** Tasks to carry out **
(1) List every year or time period mentioned in the text on sex determination below.
(2) From the text on sex determination below, extract the passage from "The discovery of" up to and including "the XY females.", keeping its wording unchanged.

Exercise text: Begin

The discovery of the sex chromosomes in 1921 changed the story we told about the origin of sex. This story held on until the late 1970s, when Page and other scientists found that a few of the anatomic XY females were missing a small part of the Y chromosome. And the XX males had an extra piece, the same part that was missing from the chromosome of the XY females.

Some part of the Y chromosome, not the whole chromosome, determined whether an embryo turned out to be male or female. In 1990, Professor Andrew Sinclair and his team identified this factor, a gene called the Sex determining Region Y gene, or SRY.

Of the about 200 genes on the Y chromosome, only this one is a “grand master switch” that determines the anatomical sex of a child. The protein made from the gene acts as a transcription factor — it attaches to specific regions of DNA and helps control the activity of the genes in those sections.

When SRY is activated in the embryo, it starts a cascade of gene activity that leads to the development of testes and eventually the other male sex characteristics. But the activation of SRY also plays another important role — it prevents the development of ovaries and female reproductive structures such as the uterus and fallopian tubes.

Exercise text: End
Data provided: Begin

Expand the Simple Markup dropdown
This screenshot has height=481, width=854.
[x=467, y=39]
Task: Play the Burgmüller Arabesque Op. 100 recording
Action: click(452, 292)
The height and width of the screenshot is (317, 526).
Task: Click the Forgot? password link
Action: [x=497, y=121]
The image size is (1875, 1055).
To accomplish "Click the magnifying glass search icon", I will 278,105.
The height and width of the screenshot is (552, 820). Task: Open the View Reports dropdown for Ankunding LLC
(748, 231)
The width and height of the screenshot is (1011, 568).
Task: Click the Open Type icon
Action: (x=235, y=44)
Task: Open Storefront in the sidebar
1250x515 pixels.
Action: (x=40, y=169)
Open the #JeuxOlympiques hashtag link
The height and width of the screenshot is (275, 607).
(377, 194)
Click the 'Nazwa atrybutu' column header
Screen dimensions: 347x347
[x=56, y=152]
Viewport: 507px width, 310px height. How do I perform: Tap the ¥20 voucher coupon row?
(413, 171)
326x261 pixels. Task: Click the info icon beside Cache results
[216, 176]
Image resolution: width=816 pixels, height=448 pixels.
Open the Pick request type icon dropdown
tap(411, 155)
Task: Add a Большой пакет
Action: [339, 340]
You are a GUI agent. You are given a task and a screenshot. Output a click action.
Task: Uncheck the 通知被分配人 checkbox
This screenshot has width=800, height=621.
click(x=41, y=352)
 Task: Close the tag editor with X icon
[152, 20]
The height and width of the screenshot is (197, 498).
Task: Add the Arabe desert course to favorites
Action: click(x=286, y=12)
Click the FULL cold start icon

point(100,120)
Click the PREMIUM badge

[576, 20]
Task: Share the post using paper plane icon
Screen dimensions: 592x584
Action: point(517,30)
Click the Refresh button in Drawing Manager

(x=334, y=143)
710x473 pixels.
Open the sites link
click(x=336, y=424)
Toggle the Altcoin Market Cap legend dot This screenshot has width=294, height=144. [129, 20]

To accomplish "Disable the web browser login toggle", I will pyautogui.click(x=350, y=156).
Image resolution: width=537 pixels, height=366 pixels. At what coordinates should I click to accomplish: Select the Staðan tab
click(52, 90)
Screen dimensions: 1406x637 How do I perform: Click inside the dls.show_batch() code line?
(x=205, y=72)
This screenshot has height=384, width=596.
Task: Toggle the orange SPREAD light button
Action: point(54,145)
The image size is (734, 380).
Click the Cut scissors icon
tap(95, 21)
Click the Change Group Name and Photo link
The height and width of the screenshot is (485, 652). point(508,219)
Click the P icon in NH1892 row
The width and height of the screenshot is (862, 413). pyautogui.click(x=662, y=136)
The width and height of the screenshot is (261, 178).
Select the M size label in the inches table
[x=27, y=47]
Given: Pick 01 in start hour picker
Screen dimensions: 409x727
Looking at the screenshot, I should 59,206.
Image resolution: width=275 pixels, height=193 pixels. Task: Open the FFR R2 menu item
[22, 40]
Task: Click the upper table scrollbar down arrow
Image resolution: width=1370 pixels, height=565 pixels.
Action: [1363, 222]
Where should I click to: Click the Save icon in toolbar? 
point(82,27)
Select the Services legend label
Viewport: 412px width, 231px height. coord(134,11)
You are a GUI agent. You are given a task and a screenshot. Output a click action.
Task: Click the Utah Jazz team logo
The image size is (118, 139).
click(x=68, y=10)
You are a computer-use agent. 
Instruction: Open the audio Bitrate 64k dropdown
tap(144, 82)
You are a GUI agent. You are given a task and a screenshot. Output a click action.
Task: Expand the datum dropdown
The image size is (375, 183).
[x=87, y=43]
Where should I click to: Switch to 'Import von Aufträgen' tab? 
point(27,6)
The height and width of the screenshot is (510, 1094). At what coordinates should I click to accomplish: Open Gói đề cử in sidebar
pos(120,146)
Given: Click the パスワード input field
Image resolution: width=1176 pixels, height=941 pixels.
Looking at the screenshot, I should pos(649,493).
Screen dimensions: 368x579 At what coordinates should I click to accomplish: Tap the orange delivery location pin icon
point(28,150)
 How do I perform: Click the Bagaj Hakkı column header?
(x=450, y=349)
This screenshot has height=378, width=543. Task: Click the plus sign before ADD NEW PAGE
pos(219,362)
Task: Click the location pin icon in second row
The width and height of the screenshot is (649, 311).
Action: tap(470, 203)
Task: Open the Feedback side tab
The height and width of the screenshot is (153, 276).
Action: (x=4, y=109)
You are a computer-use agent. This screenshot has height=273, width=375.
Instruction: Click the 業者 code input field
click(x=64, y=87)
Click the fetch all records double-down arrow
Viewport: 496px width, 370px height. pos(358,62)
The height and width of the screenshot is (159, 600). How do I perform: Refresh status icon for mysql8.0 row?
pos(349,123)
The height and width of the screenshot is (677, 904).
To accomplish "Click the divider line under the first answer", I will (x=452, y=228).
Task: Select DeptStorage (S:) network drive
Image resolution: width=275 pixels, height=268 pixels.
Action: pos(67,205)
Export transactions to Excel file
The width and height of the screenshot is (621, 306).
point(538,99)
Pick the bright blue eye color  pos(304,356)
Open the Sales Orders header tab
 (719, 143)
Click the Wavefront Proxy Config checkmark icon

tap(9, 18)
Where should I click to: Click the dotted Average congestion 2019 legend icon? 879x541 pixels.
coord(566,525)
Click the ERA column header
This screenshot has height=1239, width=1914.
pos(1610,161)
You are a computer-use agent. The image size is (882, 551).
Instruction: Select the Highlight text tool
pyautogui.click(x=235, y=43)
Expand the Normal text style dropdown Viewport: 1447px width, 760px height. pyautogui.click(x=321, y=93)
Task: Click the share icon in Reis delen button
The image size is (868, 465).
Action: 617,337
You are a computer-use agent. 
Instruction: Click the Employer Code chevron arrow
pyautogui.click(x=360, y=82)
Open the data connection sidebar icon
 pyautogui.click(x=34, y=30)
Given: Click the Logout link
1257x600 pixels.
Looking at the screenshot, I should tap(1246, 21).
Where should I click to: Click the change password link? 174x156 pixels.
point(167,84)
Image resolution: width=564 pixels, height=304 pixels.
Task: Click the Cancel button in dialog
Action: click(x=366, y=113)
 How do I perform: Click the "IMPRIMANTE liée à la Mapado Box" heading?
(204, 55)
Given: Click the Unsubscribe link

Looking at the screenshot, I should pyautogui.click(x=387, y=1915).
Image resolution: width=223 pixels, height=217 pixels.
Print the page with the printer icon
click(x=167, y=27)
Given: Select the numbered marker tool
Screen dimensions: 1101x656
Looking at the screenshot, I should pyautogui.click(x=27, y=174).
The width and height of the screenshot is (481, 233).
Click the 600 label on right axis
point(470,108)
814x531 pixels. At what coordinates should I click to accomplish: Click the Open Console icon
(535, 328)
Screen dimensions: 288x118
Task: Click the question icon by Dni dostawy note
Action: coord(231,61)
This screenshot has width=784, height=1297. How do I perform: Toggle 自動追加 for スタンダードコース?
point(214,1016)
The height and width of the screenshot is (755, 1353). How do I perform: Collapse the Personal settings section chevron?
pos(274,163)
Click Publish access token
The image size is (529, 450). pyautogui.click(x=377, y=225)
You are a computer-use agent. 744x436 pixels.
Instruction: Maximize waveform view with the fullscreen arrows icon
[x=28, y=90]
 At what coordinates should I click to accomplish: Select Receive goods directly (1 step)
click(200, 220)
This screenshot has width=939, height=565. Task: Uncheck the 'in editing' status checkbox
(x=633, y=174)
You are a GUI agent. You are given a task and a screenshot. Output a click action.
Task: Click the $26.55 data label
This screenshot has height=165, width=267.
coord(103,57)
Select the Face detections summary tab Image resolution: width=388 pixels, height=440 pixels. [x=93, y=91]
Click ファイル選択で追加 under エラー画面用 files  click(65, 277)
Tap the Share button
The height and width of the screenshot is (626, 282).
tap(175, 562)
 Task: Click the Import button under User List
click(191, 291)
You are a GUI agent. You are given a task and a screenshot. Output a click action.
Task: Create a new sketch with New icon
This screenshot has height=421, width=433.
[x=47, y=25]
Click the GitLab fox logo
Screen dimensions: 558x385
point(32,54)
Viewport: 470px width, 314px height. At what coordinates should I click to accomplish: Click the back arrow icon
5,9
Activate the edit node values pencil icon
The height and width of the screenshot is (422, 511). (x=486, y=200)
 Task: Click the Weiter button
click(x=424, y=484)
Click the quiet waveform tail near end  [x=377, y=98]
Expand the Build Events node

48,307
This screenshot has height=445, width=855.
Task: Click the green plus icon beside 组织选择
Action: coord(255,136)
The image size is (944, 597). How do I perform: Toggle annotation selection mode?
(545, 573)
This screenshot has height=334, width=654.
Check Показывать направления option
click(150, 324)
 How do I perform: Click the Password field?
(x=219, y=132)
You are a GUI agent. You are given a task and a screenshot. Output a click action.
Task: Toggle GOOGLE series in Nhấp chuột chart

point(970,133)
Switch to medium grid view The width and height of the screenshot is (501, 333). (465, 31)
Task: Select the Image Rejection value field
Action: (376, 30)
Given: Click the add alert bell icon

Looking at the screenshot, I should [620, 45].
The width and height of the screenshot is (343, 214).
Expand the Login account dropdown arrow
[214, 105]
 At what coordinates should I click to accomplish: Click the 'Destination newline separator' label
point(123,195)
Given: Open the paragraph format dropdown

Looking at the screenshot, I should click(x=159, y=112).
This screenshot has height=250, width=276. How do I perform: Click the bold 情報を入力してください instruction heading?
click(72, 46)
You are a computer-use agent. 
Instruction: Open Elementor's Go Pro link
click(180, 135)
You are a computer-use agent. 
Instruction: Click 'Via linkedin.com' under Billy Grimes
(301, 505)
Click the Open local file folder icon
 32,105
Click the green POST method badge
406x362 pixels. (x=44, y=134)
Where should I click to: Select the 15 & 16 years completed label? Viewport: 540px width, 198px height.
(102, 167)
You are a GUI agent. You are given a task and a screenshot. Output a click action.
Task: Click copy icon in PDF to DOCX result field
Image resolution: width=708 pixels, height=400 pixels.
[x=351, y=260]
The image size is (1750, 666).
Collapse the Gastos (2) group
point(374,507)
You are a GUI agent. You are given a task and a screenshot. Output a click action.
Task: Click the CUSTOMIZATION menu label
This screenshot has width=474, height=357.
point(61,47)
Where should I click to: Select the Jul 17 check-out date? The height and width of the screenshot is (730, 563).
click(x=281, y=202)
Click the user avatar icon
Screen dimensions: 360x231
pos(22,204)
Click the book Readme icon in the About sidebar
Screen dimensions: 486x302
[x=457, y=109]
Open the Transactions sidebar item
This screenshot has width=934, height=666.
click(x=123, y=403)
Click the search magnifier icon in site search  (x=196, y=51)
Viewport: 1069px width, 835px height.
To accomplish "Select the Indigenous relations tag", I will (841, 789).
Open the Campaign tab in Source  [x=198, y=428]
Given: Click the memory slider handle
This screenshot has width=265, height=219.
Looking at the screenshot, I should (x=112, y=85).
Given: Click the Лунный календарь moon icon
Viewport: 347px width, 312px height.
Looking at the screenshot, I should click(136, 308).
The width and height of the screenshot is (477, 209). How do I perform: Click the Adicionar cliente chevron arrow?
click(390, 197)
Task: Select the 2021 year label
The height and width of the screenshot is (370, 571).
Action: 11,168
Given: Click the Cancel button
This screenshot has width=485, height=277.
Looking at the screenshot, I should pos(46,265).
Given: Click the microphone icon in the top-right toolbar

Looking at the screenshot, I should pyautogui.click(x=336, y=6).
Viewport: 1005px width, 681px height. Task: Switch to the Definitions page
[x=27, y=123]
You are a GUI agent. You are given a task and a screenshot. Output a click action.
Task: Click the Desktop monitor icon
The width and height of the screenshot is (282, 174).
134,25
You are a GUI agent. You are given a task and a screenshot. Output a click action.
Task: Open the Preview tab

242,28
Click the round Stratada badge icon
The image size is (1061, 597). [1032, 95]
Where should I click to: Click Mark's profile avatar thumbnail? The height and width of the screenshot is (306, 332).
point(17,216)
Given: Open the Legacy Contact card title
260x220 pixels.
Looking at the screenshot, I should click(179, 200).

Data provided: End

** Solved problems **
(1) 1921, the late 1970s, 1990

(2)
The discovery of the sex chromosomes in 1921 changed the story we told about the origin of sex. This story held on until the late 1970s, when Page and other scientists found that a few of the anatomic XY females were missing a small part of the Y chromosome. And the XX males had an extra piece, the same part that was missing from the chromosome of the XY females.